Jacob Blake: Visibly Invisible (neue-deutschland.de)

How does protest become more visible? How does it become more effective? Are signs and gestures enough, or does more have to happen? After two days of boycott that have shaken US sport to its foundations, questions are slowly being raised as to how things should go next, and whether a strike by professional athletes can really change society.

Yet another cell phone video has thrown the country, and especially African Americans, into turmoil. Last weekend a white police officer shot an unarmed black man in the back in Kenosha. Seven times. The victim Jacob Blake may be paralyzed for the rest of his life. Memories of George Floyd’s murder by a white cop came back to life. In the summer there had been worldwide protests, including in sports. Everywhere people took to the streets and athletes got on their knees.

Members of the NBA basketball league, which is dominated by black players, organized demonstrations all over the country during the corona break – until they were “ordered” to the Florida bubble, where the NBA wants to end its season. The players only agreed after they were allowed to demonstrate there and live on television against police brutality and for social justice. From then on, almost everyone knelt by the hymn, wore slogans on shirts and shoes. The word “Black Lives Matter” is even printed in the center of the field for every game. So the reactions of the players after the latest shots at Jacob Blake were to be expected: none of this brought anything. We are still being shot.

Many players want to get out of the bubble and onto the streets. You feel trapped, wanting to do more than just raise your fist when the anthem plays. The Milwaukee Bucks got serious on Wednesday. In the middle of the playoffs, the title contenders refused and stayed in the dressing room. The NBA has not played since then because other teams joined the protest. The wave of boycotts spilled over to other sports: soccer, baseball, tennis, football and, since Thursday evening, even ice hockey, which is almost exclusively played by whites. The playoffs were also interrupted in the NHL. “Some things are bigger than sports. At some point the time will come when you have to put words into action, ”said Nazem Kadri, striker of the Colorado Avalanche, summarizing the cross-sport atmosphere in the country.

One problem is the visibility of a protest if players only stay in the dressing room where there are no cameras. The New York Mets and Miami Marlins baseball teams solved it in impressive fashion on Thursday. They came into the stadium, played themselves, but right before the first throw they paused for 42 seconds and left the field again. The television stations were practically forced to broadcast the action, in which only a “Black Lives Matter” shirt was left on the face in the end. The 42 was Jackie Robinson’s jersey number. In 1947 he was the first black player in professional baseball after the 63 years of racial segregation there was lifted. In honor of Robinson, 42 is the only number that is no longer awarded in the league. And on this Friday the MLB celebrated the “Jackie Robinson Day”.

The athletes are criticized for their activism by conservative politicians. “It’s good for you that you can afford not to work for a day,” said Jared Kushner, son-in-law of US President Donald Trump, smugly. Hundreds of baseball players then donated their salaries for unusual games to initiatives that support black children in poor areas. Trump himself claimed he didn’t know much about the protest in the NBA. “But the league has become a political organization. It’s not good for sport. Audience ratings have fallen, ”said Trump, who mentioned neither Jacob Blake nor the boycott wave in his party conference speech on Thursday evening.

For the first time, a boycott came directly from the athletes. But now they also have to answer the questions about how things will continue and what exactly they want to achieve. Miami’s coach Don Mattingly urged the entire sports industry not to let up: “It can’t just be a moment, it has to become a movement.” However, the leagues seem to want to continue playing this weekend.

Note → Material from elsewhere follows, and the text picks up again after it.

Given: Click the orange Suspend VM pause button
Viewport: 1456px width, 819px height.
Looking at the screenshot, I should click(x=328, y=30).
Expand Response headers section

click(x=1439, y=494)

The athletes demand more commitment from their club owners. After all, they not only have millions or even billions of dollars in their accounts, but also the numbers of influential politicians on their cell phones. Many bosses, especially in football and baseball, are donors to the Republicans and President Trump. You should now apply pressure. How difficult it is to convince them of this was shown in an interview with Dell Hansen, boss of Real Salt Lake football club in Utah, on Wednesday.

Instead of standing behind his striking players, he criticized them for engaging in national politics and disrespecting their own community in Salt Lake City. Shaka Hislop, longtime goalkeeper of FC Dallas, was annoyed by this comment on TV station ESPN: “For years they have wanted to tell us blacks how we should react, how we should feel.”